I had an easy show - 1 dance, Piazzolla Caldera. Rehearsed first, performed last, it makes for a long day in a dark theater. At least I was dance captain for the other dances so I had something to do other than sit in the dark.

The theater is decent, 900 seats, clean. It's a concert hall though, so not made for theater or dance. Crossover is in the hall, wooden walls backstage, and not a very high ceiling. Hard stage but Steve had the crew lay a carpet under the marley to make it softer.

I had a good show, no complaints. We opened with Brandenburgs, which has some pretty damn good dancing by the company. It's always a joy to watch the men jumping in that one, and women's dancing is really incredible. It helps that they all love the dance so much, and you can listen to Bach over and over again.
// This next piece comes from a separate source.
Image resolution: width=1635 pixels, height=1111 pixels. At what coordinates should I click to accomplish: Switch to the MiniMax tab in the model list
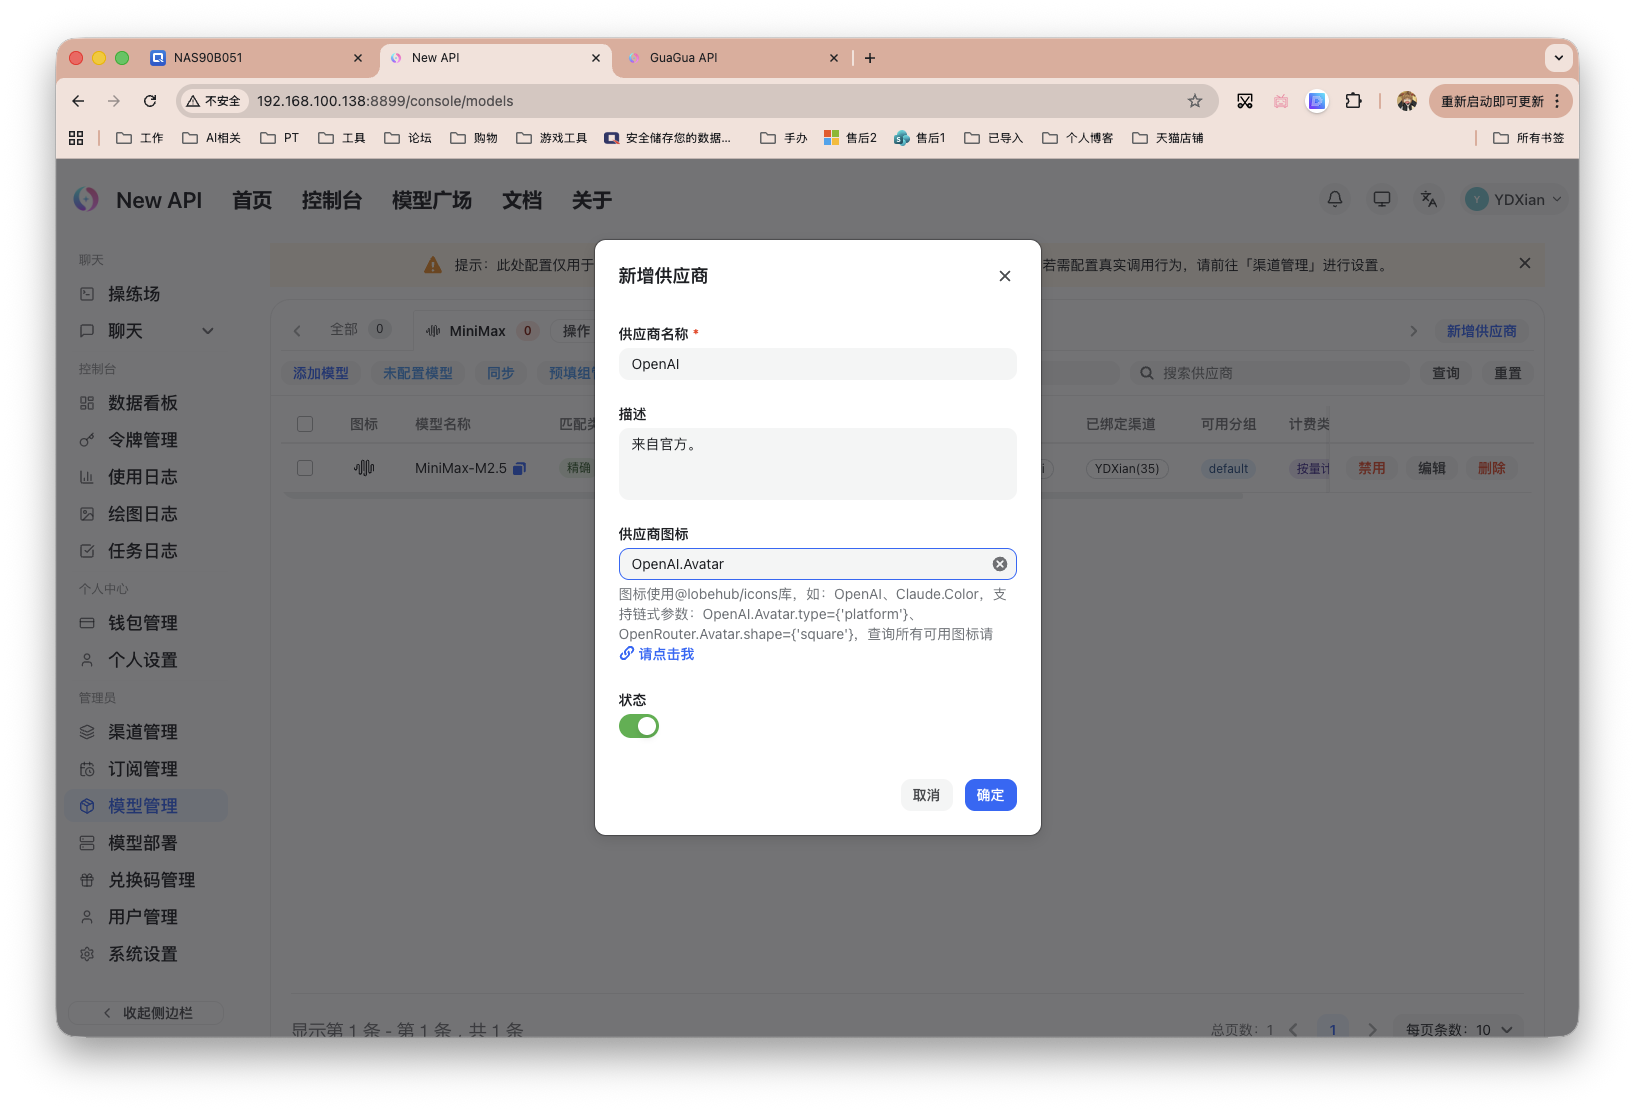click(478, 329)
After dinner I hit the local place down the street 'kebabi' As in:

Bobby: what you gonna eat now?
JB: Kebabi ... I don't know, but whatsever I play, it's GOT to be TURKISH...

James Brown anyone?

OK, thank you skype for letting me talk to my family ...

Thursday, April 15, 2010

Istanbul Day 2: the jet set

Today felt more like a dancer's day:
- wake up at 10 and try to get to breakfast before they close at 10:30
- see who's there and what they are planning, try to figure out who to tag along with.
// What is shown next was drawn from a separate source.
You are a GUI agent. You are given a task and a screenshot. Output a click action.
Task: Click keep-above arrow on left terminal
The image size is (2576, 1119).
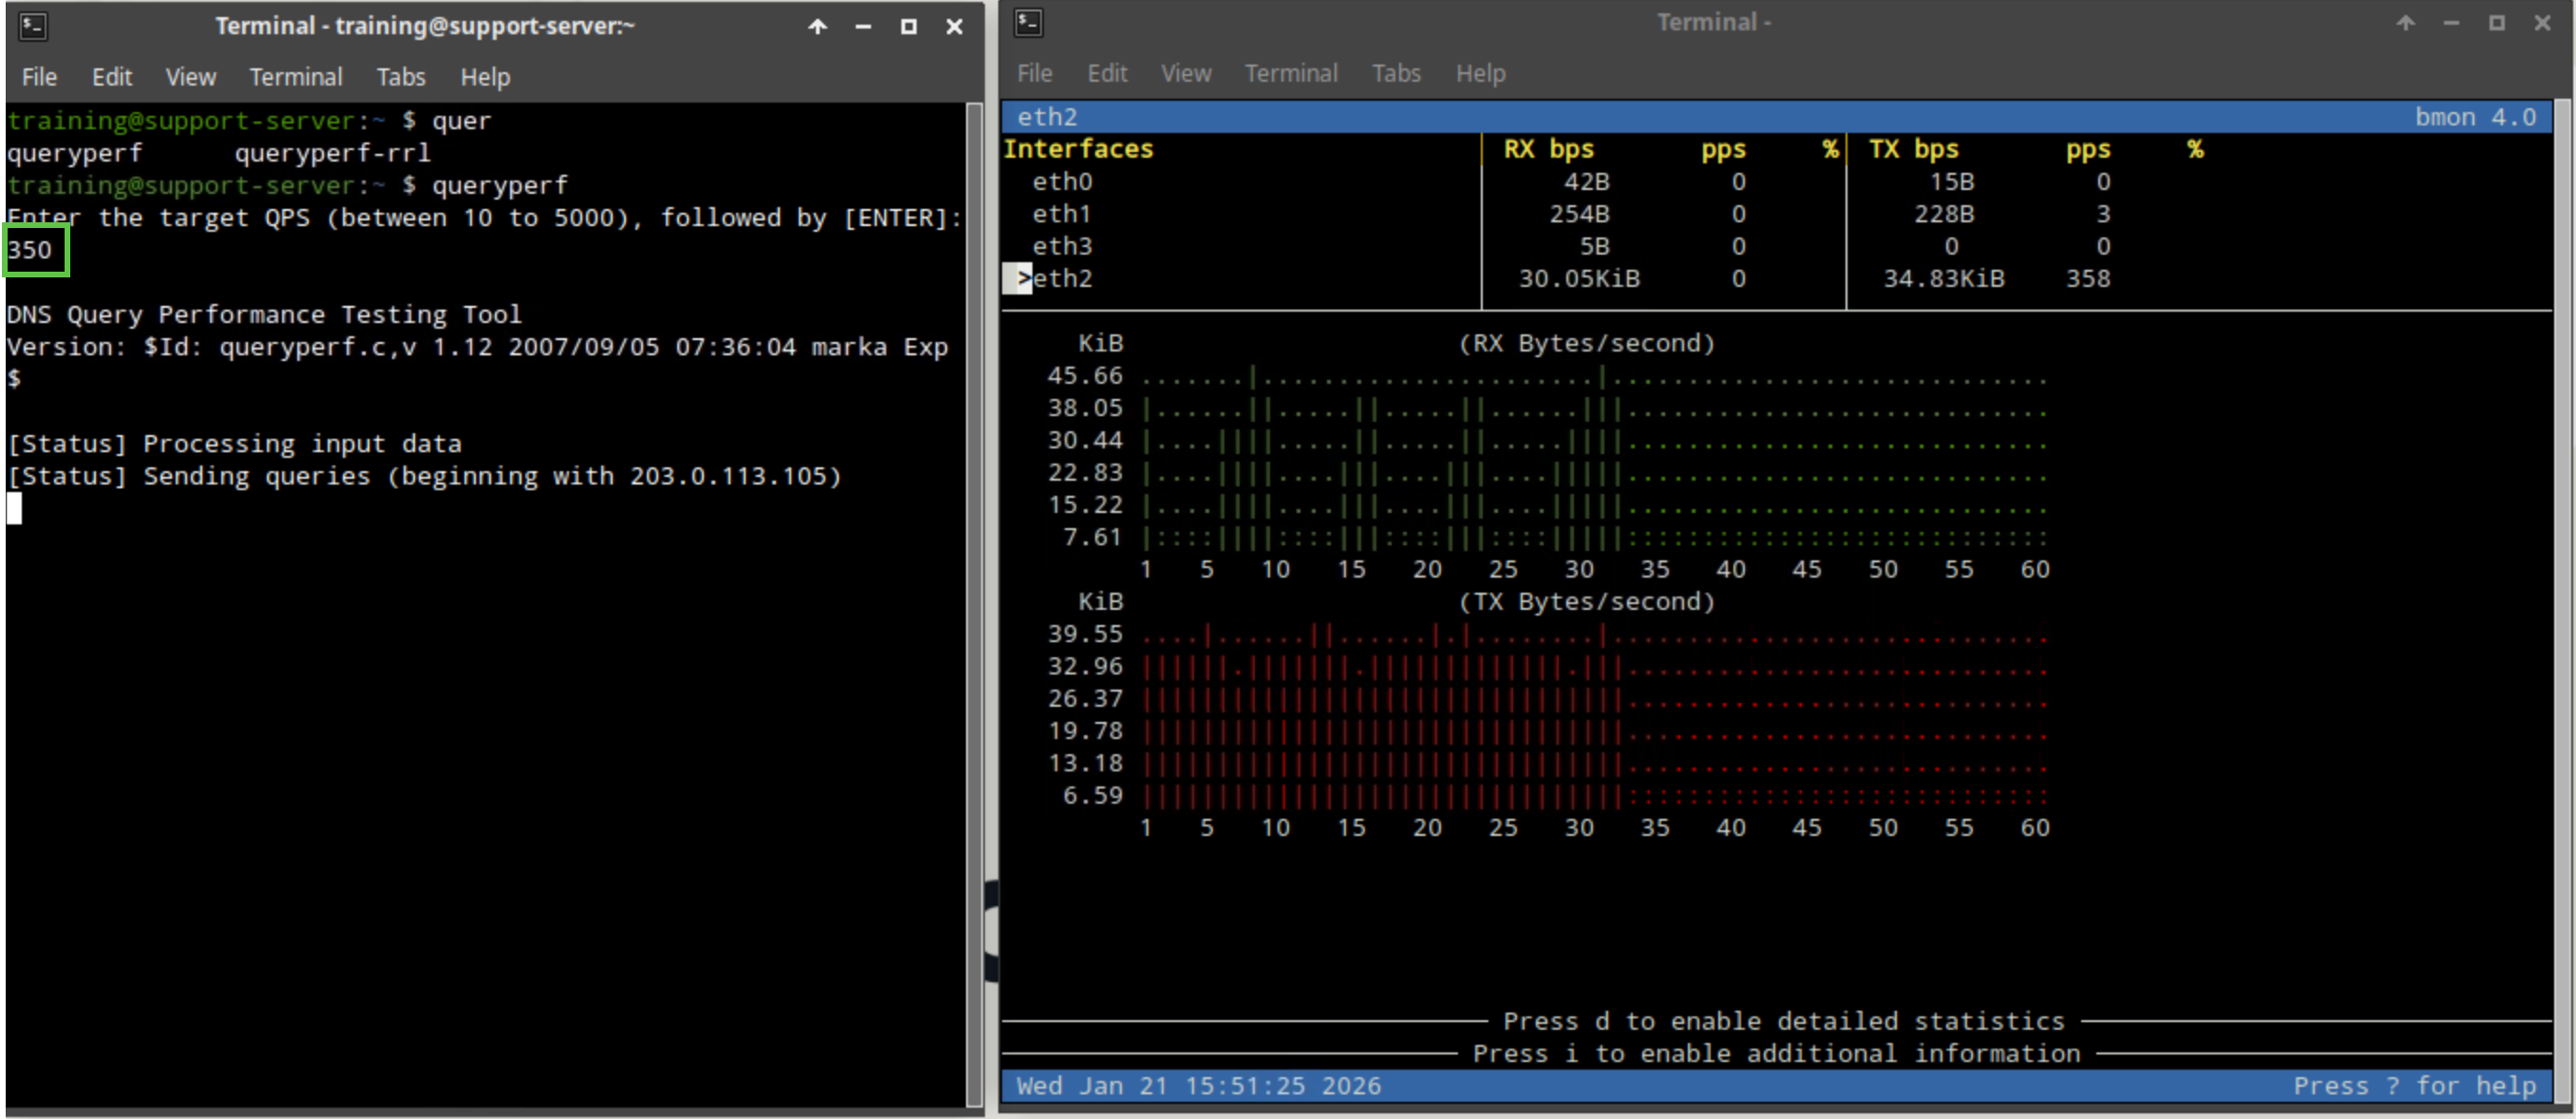click(817, 27)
But I let myself off the hook for that. I pushed hard enough and touristed enough yesterday. So, after hustling to breakfast I took my took my time and went to the gym for an light workout. Read in my room for a bit (that kindle takes up a lot less space in my bag then those 5 books would have, thanks you guys) and met Rob and Annmaria for a trip downtown.

Annmaria was in rug negotiations. We accompanied her to the shop, and along the way ran into Michael and Amy in the old Hippodrome. Annmaria got her beautiful blue rug and I ended up buying something at the shop as well, not a rug though. I do love those rugs, though ...

Then we wandered down the hill in this area to some artist shops, and Michael and Amy bought cool prints of dervishes by a local artist.

Back up the hill we ran into our carpet merchant friend Omer, who suggested a rooftop restaurant ... great views. We had appetizers and wine, hummus, eggplant, beans, a spicy tomato & onion dip and enjoyed the mellow vibe of familiar friends and the setting sun, the views over the Marmara and of the city.

Now time for bed ... our shows start tomorrow

Istanbul Day 1: Up and At 'Em

Cisco and I were in a taxi at 5:45 am to catch sunrise at the blue mosque.

Then we wandered a bit looking for breakfast, met a new friend down by the Marmara Strait

Walked back up the hills to a family owned cafe for breakfast. We had boreg, filo type dough with meat, spinach and feta, really really good, slightly sweet. We ate this with strong black tea.

After breakfast we found the blue mosque still closed to visitors so we got some coffee:


Now the Blue Mosque was open:

and across the park was the Aya Sofya, built in the 400's, an amazing feat of architecture, it had the world's largest freestanding dome. The blue mosque was commissioned by Sultan Ahmet specifically to outdo the Aya Sofya (which had already been converted to a mosque by the conquerors in 1423). His architect couldn't do it without massive pillars...

A long walk over to the Grand Bazaar was broken up by lunch with this guy:

An awesome sheep meat sandwichwith onion, tomato, and lots of spices.
This is galata bridge, I walked across this to get home

After the mosque we stopped in the old byzantine cistern, built in the early 500's as a city water reserve in case of siege

A long walk followed, to the grand bazaar ... after a stop for lunch. (kokorec sandwich)
And then the spice market ... I got some pomegranite turkish delight.

After all this walking around I headed across the bridge to catch a cab home. My luggage was in my room, they cheerfully informed me at the desk. But it wasn't ... after a little searching they realized it was in rm 1503 not 503, so ... NOW I can change clothes, yay!